4 avr. 2015

Un Numide en Amérique du Nord -238-

Algérie 53 ans après
Moi, mes souliers racontent
Nous avons été aspirés par la mondialisation -4-
Et voilà, nous sommes en avril 2015, à la même époque en 1962 apparurent des ‘’militants’’ qualifiés de ‘’Dizneufmarsistes’’ ; ils n’ont jamais été au maquis mais semblaient savoir ce qui allait se passer dans les premières semaines de ce printemps avant l’été de l’indépendance. 52 ans après la signature des accords d’Évian …. Bien des questions restent posées sur l’État de cette jeune Nation que d’aucuns vouent à une autre explosion populaire, durant ce même mois d’avril 2015, tant les paramètres variables semblent devenir ingérables et que les incertitudes aussi bien nationales, régionales, qu’internationales se font de plus en plus persistantes. Les ‘’valeurs et autres constantes révolutionnaires’’ ressassées depuis plus d’un demi-siècle n’accrochent presque plus personne.
Récemment encore, je discutais avec des jeunes (35 à 40 ans) d'un épisode de la Guerre de Libération Nationale et je leur disais que la même attention, le même intérêt, étaient portés par tous les algériens quels que fussent leurs origines, leurs régions, leurs statuts, exception faite de ceux qui ont choisi l'autre camp, que ce soit en toute connaissance de cause ou par ignorance, après 20 minutes d'écoute j'ai cru qu'ils étaient fatigués par mon discours.  Bien au contraire, ils ont posé d’autres questions et j'ai pour toute réponse plausible mais aussi pour les rassurer et les mettre en confiance, tirer les trois tomes d'El Moudjahid de la Révolution. Ils les feuilletèrent en s’arrêtant pour lire des paragraphes entiers. L’un d’entre-eux me demanda si la révolution avait été faite en arabe ou dans les deux langues, arabe et français ? Je répondis que les réflexions, les analyses, les rapports, les chartes, les documents officiels ont toujours été pensés en Algérien mais leur rédaction s’est faite en français. Alors, il prit la décision de faire des recherches et de m’emprunter les trois tomes d’El Moudjahid. Il me dit qu’il allait s’organiser pour organiser une présentation lors de rencontres avec ses amis québécois. Il pense même organiser des conférences... qui se tiendraient à Montréal.

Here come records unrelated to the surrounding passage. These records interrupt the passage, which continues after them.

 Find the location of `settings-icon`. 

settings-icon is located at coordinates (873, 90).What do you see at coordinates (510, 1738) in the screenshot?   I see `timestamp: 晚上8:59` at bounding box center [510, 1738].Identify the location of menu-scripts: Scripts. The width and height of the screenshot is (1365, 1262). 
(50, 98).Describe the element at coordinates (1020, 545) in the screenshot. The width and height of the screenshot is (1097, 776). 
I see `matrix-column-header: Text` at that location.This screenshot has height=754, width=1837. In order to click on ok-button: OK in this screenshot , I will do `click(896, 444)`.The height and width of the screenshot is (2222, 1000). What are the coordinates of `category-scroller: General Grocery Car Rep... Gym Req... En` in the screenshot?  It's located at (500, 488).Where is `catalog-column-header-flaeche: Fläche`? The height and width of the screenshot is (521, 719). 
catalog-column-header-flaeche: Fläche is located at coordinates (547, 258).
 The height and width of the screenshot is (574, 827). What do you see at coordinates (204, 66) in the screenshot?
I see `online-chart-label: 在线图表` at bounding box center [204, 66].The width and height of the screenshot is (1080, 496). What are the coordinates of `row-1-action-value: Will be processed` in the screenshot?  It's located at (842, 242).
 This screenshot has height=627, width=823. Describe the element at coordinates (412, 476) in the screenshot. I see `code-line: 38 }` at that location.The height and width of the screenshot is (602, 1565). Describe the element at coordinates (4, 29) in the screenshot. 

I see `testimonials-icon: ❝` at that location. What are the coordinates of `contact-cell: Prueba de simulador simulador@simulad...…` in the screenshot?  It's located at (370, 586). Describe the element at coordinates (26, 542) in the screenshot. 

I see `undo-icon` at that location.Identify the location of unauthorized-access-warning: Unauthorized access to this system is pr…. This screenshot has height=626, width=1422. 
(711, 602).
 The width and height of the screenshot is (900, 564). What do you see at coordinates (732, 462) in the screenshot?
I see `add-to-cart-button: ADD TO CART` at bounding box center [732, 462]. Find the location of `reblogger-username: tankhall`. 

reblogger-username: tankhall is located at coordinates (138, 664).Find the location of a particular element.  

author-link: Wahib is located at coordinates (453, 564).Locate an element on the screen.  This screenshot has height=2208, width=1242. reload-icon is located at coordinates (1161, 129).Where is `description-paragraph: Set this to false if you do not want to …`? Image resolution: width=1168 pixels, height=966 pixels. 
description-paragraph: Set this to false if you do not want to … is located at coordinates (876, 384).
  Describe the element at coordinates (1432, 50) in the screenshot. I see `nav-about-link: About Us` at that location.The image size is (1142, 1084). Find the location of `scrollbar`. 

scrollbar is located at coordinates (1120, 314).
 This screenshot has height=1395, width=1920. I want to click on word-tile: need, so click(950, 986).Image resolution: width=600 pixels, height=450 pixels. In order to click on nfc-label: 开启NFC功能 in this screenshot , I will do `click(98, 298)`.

Pour aller dans le même sens, récemment encore quelqu'un me demandait avec sagesse ''Oui Ferid. Il faut être fier de ce qui a été réalisé par les Algériens. Mais alors pourquoi sommes-nous si nombreux à être partis? C'est comme si ma réponse était déjà prête. En fait, j'y avais pensé depuis des années, mais jamais je n'ai pensé que ça serait un compatriote qui me la poserait. Elle consiste en ces quelques mots : ‘’la réponse, en ce qui me concerne, réside dans le fait que nous avons été aspirés, beaucoup plus, par la globalisation que par les effets de la décennie noire ou encore par la crise morale qui n'a pas été anticipée par les survivants de la révolution de Novembre 1954 ou tout au moins qui a été entretenue par les faux héritiers, falsificateurs et autres effaceurs de la mémoire collective...''
En fait, et sur une autre page du même registre, j’estime qu’au plan institutionnel il existe un vrai problème de fond et rien ne changera tant que la constitution ne le prend pas en charge.  Ce problème réside dans la définition, non pas et seulement, du PEUPLE ALGÉRIEN… Qui est-il ? D’où vient-il ? Où va-t-il ? Et Surtout de qui est-il composé ? Mais aussi du CITOYEN : Qui est-il ce citoyen algérien ? Que veut-on faire de lui ? Où veut-on le mener ? Et où, par lui-même, va-t-il aller ?  Il faut croire que tant que ces questions n’ont pas trouvé de réponses pertinentes, l’Algérie et les Algériens iront d’errements en errements au lieu d’aller sur un chemin balisé.